• What this task involves
In the records below, how many lines hold the word "width"? Give only the number.

• Exercise inputs
· · ·

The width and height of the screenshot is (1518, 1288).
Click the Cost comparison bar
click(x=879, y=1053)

· · ·

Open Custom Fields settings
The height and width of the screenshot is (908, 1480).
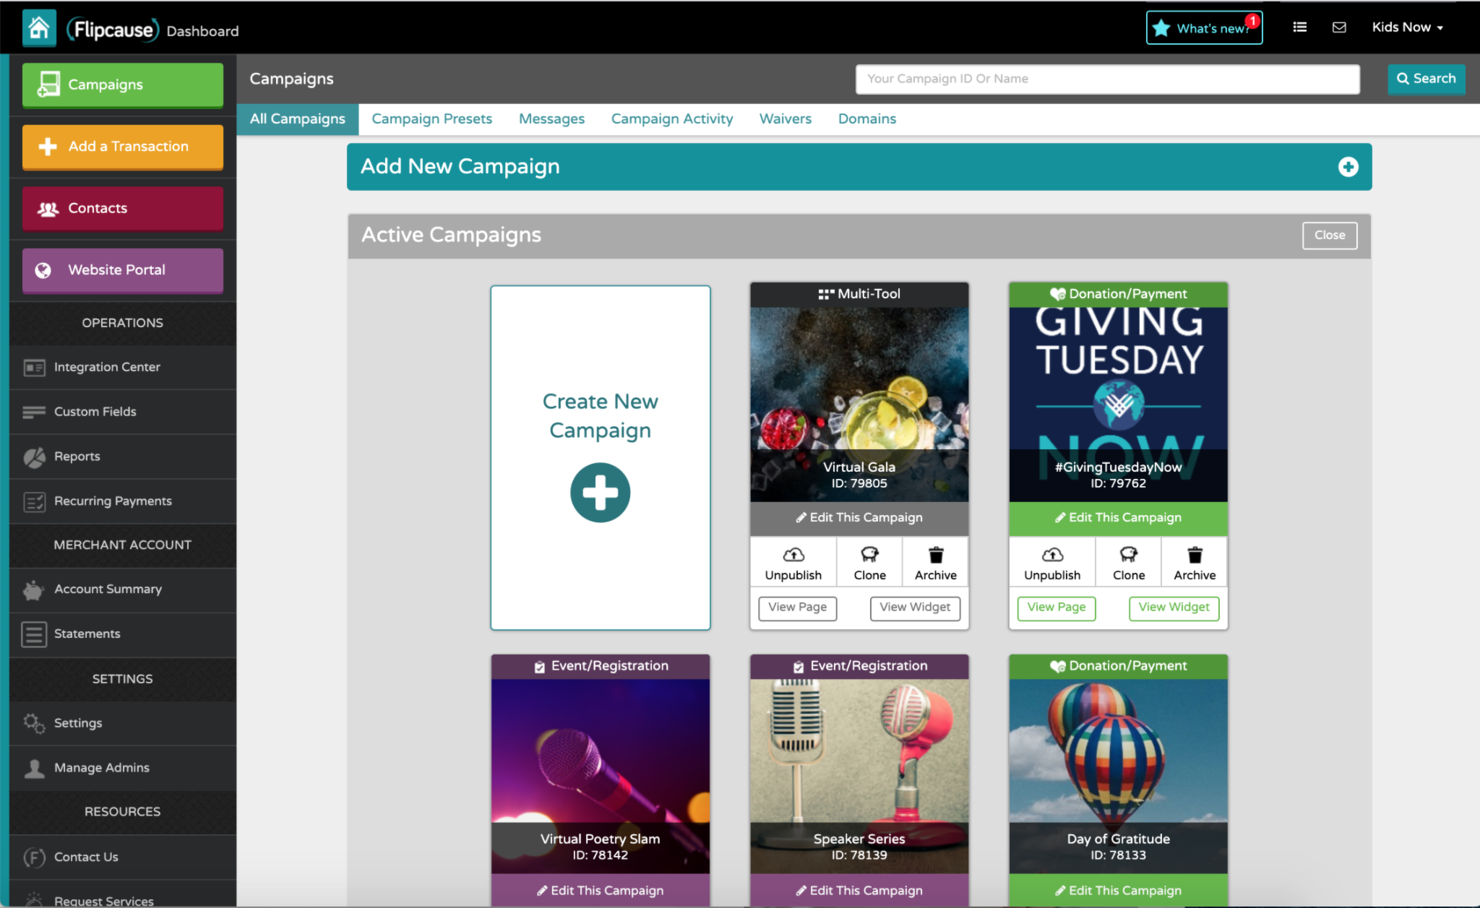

· · ·

• Written solution
2